== What to do ==
The copy should begin at the line containing "Given: Toggle the film gate icon" and end with the last line below, every line exact and no picture included.

-.-.-

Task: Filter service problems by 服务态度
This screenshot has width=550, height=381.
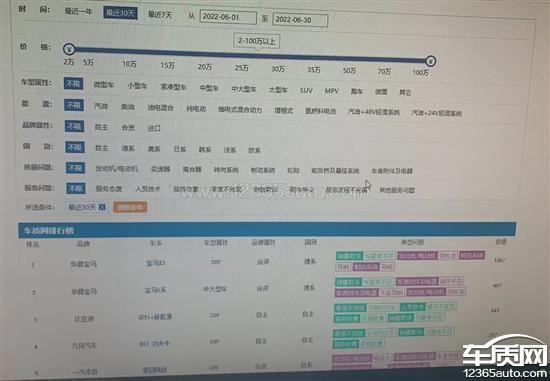Action: click(x=109, y=189)
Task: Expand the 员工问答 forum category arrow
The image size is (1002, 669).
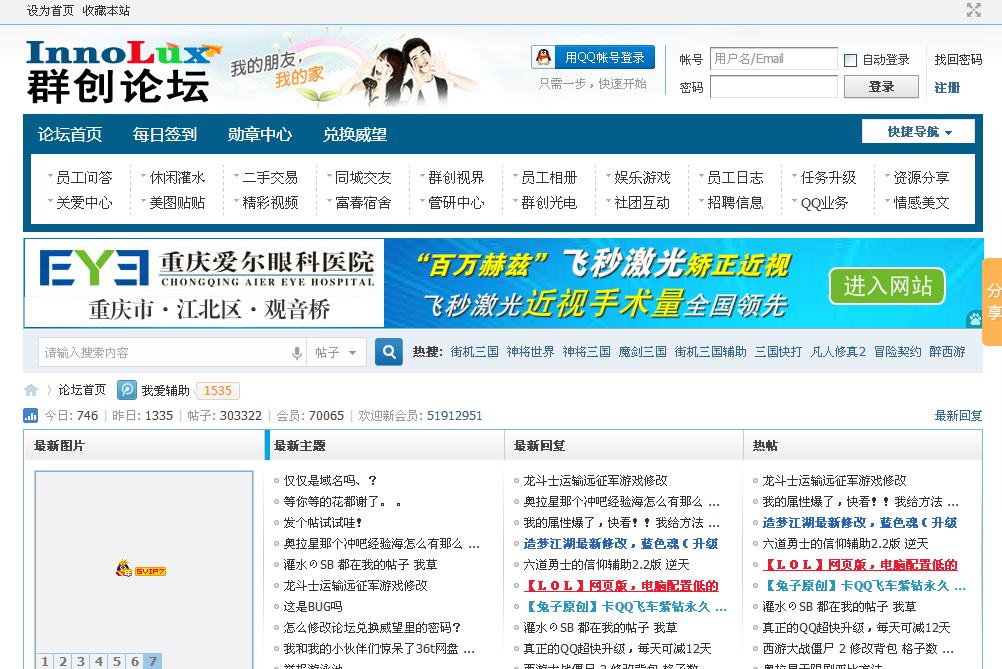Action: pyautogui.click(x=50, y=177)
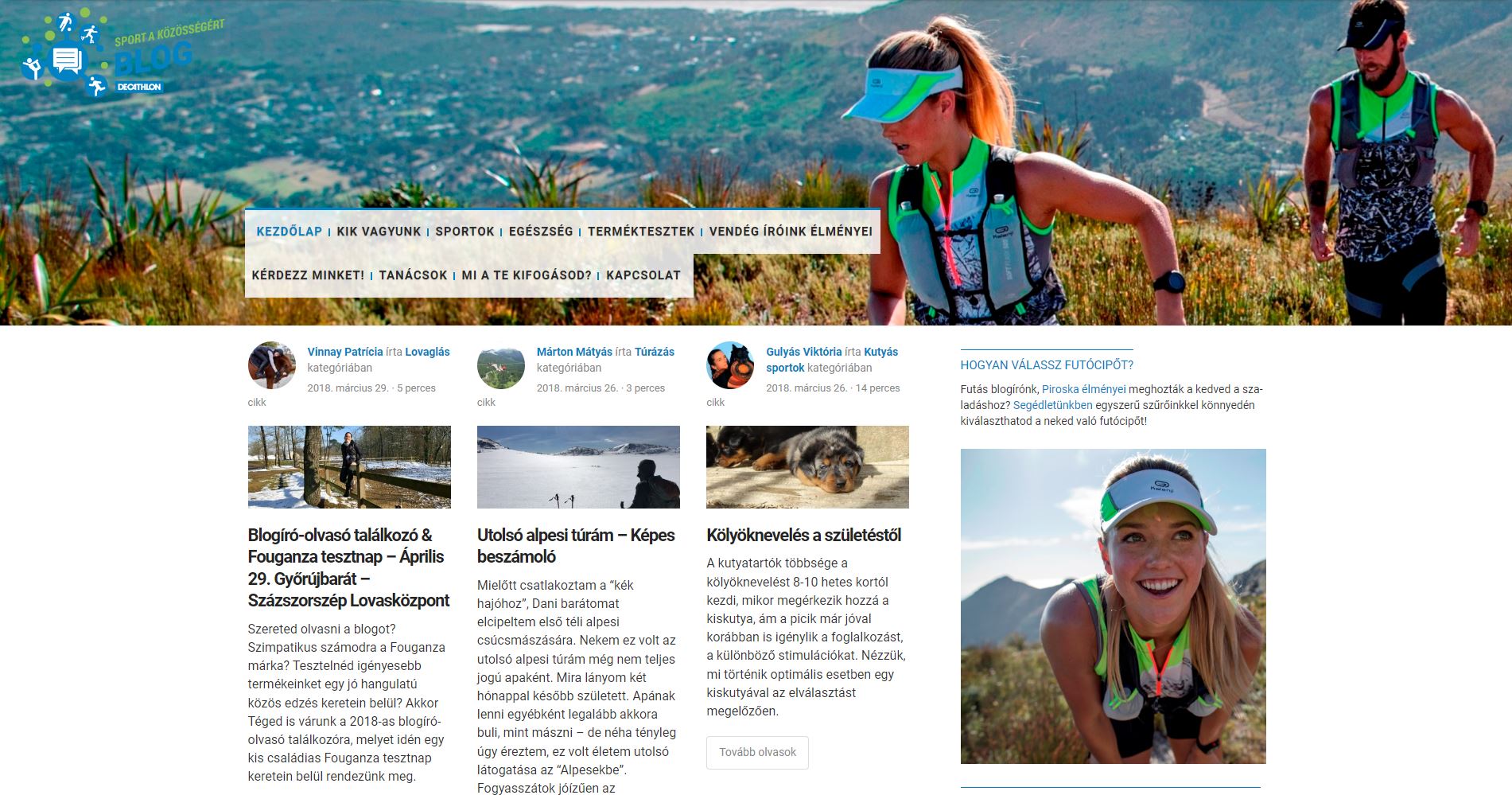Click the Tovább olvasok button
The height and width of the screenshot is (795, 1512).
tap(757, 752)
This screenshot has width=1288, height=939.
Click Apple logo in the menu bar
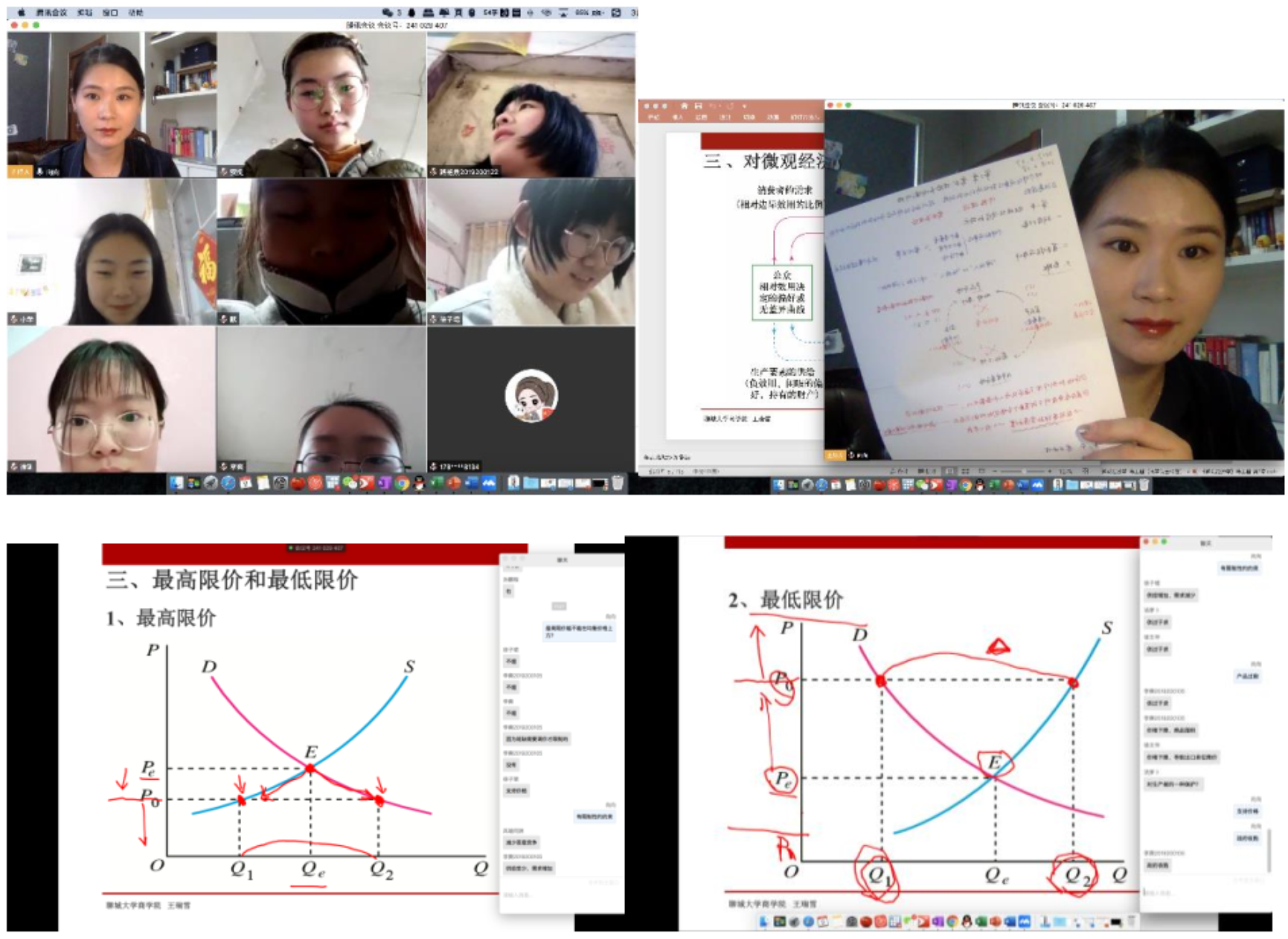click(21, 13)
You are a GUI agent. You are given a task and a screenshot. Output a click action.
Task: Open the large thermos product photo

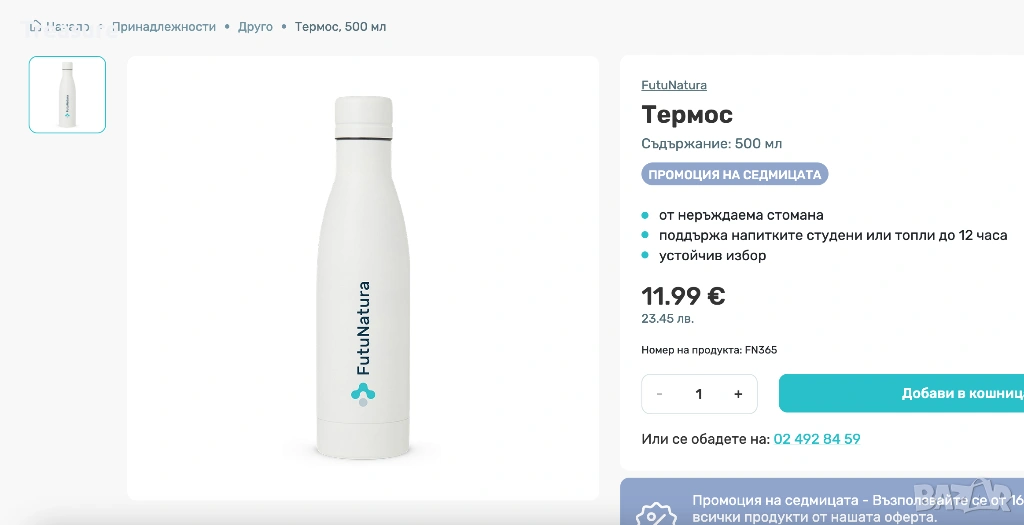point(362,277)
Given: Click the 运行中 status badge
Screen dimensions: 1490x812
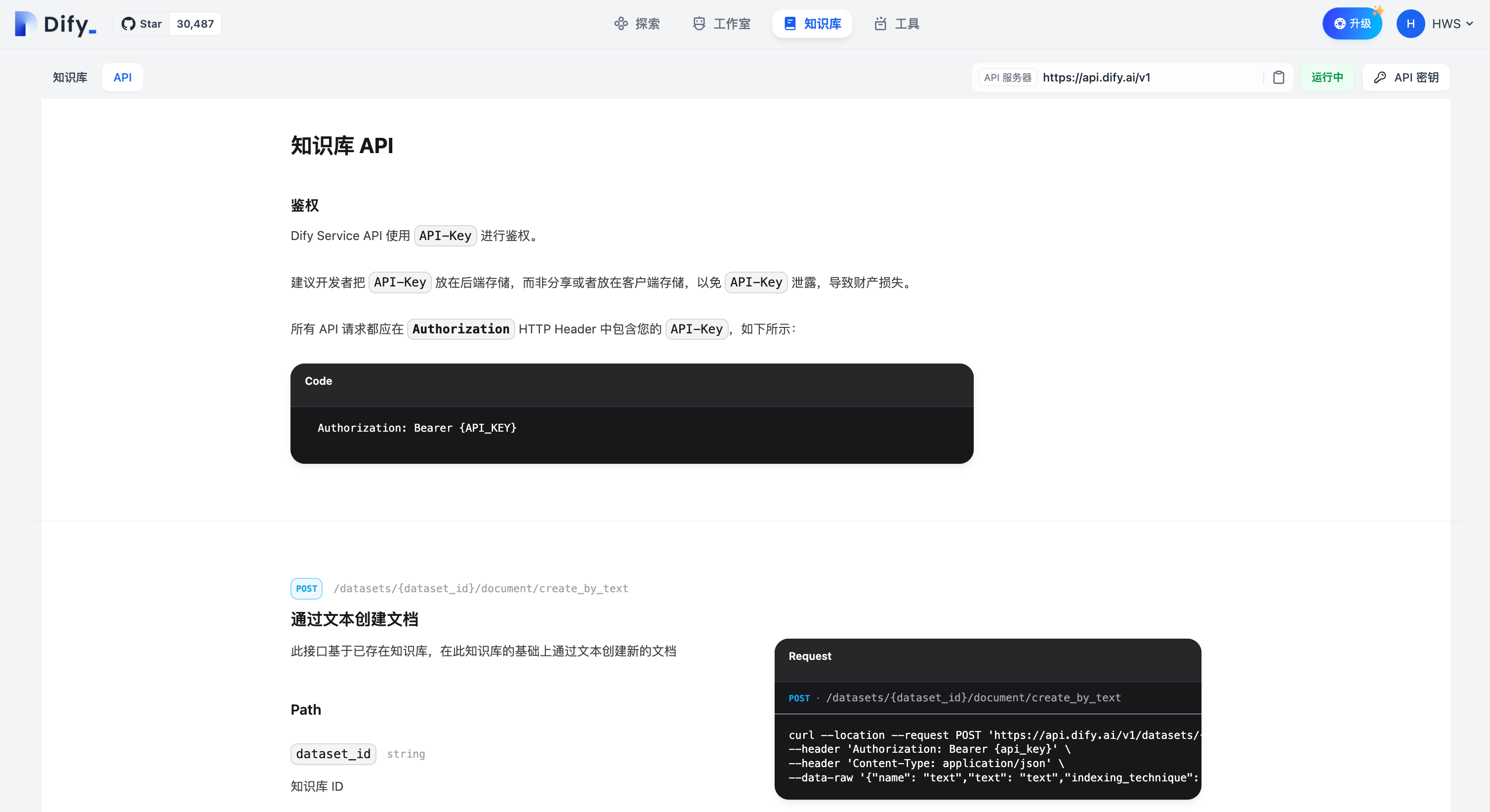Looking at the screenshot, I should (x=1327, y=77).
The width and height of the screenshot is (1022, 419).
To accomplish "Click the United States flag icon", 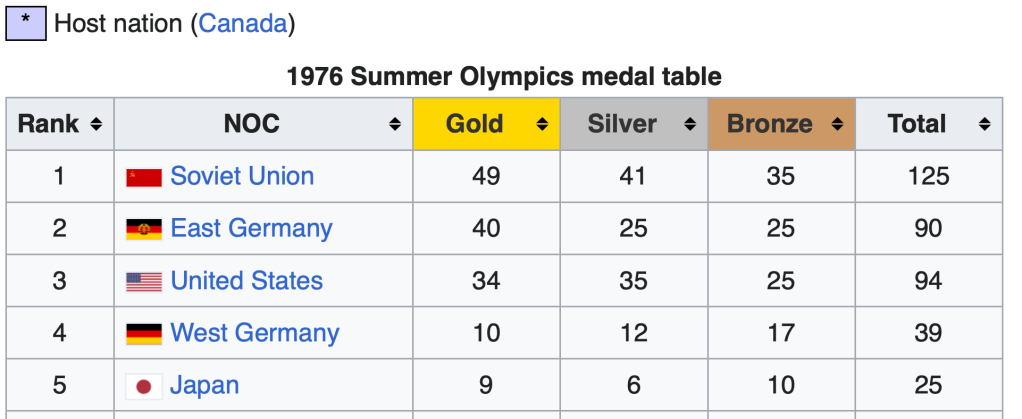I will coord(144,282).
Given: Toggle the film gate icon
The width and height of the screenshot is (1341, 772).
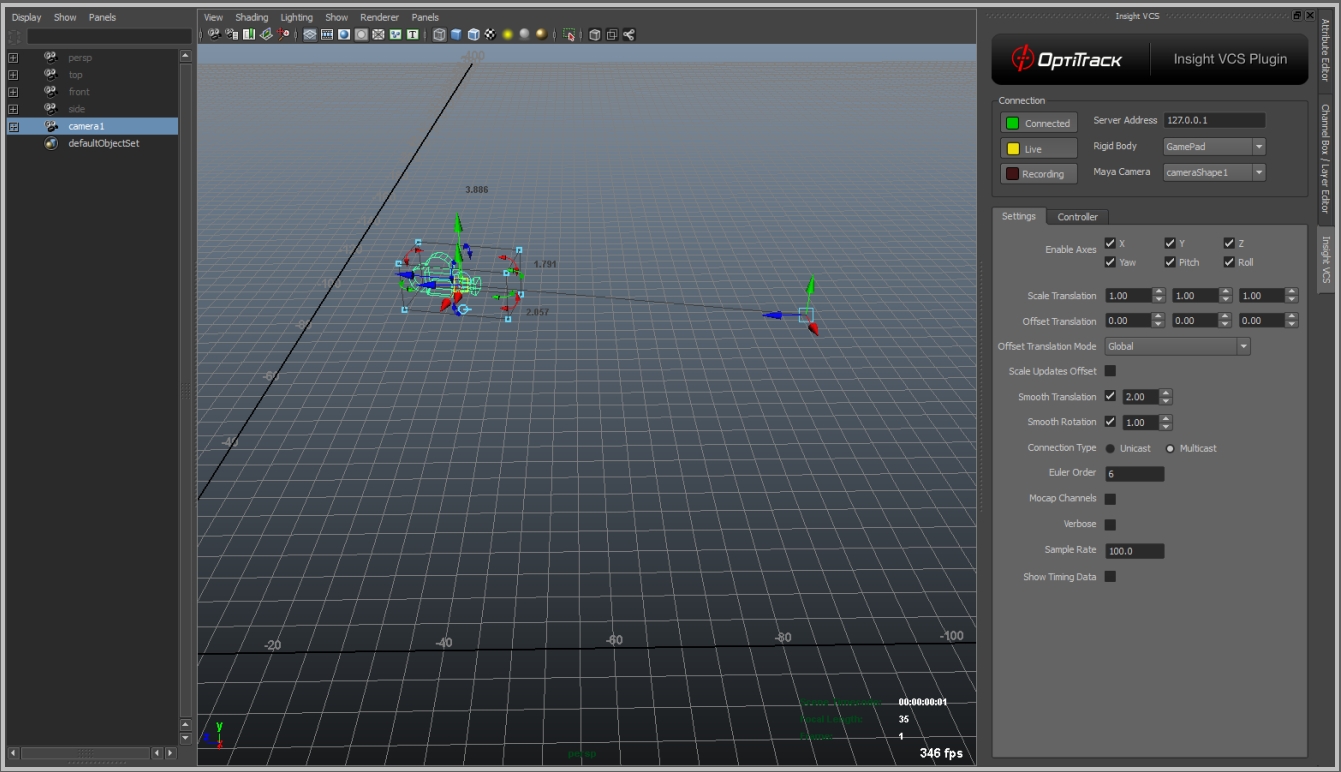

-.-.-

== Task answer ==
Given: Toggle the film gate icon
The width and height of the screenshot is (1341, 772).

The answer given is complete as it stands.